### TRY IT:
State how many lines of the records below contain the word "computer", giving the number and nothing else.

### PROVIDED DATA:
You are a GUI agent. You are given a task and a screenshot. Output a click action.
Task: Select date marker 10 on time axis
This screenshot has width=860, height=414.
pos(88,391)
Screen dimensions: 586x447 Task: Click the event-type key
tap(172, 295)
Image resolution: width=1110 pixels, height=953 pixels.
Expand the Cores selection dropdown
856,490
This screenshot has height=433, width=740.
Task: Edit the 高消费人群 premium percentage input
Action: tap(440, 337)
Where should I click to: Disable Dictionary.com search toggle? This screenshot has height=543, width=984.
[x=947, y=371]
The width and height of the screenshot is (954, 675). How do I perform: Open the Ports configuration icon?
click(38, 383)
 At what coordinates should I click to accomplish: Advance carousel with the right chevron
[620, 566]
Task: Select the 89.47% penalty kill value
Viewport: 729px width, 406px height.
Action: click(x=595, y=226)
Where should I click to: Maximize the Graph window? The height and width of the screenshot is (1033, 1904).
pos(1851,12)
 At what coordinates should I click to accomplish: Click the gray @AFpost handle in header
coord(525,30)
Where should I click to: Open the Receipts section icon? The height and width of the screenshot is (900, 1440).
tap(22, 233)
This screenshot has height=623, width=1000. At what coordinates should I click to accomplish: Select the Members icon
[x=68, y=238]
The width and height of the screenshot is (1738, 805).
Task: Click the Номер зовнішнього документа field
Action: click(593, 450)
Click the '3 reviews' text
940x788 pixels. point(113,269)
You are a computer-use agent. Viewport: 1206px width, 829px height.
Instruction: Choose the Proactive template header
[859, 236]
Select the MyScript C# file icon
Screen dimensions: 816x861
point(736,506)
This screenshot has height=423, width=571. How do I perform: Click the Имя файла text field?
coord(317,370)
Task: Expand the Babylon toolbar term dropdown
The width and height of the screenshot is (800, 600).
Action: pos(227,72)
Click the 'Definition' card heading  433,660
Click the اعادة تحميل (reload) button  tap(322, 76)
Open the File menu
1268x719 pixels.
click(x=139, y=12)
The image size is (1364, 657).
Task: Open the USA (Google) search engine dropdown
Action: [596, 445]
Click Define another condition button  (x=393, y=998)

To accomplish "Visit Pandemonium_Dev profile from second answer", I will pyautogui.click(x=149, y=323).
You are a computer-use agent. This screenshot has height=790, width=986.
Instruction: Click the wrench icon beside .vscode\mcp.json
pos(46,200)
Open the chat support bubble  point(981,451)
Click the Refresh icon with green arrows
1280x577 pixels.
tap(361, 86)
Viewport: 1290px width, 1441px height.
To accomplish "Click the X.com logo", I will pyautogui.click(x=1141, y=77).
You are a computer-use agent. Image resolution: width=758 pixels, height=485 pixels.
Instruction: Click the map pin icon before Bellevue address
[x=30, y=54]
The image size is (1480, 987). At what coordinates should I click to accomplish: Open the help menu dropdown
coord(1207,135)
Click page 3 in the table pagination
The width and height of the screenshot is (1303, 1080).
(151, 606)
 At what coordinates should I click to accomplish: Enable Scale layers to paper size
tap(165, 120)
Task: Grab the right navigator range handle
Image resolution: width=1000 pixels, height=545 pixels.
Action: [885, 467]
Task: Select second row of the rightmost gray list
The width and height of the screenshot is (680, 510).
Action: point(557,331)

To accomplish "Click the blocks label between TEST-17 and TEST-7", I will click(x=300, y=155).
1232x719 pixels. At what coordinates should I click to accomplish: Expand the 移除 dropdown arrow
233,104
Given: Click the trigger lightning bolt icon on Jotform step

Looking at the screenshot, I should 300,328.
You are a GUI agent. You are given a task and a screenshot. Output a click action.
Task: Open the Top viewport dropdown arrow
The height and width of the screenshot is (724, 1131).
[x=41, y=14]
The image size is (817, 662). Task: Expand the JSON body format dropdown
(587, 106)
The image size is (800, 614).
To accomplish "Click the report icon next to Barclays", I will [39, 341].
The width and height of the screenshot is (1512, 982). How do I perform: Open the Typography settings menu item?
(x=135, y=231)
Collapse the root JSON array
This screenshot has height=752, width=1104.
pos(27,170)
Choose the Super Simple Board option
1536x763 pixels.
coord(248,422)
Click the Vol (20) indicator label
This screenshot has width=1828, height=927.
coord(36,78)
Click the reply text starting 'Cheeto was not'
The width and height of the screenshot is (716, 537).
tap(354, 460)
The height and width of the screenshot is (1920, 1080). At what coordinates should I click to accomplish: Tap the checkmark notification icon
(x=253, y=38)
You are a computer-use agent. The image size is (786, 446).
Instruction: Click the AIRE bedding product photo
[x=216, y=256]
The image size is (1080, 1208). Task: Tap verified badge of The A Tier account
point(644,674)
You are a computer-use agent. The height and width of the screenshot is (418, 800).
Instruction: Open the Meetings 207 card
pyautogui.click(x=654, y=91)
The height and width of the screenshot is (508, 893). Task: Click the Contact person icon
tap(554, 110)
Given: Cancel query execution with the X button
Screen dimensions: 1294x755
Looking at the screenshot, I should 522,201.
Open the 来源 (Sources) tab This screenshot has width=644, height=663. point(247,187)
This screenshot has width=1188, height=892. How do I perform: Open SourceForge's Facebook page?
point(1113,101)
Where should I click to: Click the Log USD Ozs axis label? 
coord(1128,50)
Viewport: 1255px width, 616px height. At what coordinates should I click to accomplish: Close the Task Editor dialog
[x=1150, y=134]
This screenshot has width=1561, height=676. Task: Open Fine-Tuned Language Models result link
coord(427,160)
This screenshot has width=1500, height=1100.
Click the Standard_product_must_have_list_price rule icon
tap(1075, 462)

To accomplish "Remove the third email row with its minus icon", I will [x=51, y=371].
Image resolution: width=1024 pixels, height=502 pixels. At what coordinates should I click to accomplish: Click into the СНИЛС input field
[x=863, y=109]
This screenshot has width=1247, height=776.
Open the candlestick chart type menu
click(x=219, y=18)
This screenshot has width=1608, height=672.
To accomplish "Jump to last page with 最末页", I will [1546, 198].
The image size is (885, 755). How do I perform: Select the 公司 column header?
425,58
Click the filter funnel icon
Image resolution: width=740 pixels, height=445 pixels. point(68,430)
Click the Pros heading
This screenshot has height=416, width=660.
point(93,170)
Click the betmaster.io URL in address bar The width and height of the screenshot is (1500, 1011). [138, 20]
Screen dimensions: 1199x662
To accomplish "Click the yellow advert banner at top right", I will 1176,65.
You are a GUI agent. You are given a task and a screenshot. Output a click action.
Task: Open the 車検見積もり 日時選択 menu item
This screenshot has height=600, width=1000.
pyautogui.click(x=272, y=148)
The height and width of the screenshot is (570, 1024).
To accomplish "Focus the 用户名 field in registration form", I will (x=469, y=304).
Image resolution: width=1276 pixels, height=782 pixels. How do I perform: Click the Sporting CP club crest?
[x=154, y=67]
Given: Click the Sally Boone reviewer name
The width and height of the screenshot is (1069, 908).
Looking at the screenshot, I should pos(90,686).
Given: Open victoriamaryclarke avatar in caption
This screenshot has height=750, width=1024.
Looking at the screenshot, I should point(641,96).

### WRITTEN ANSWER:
5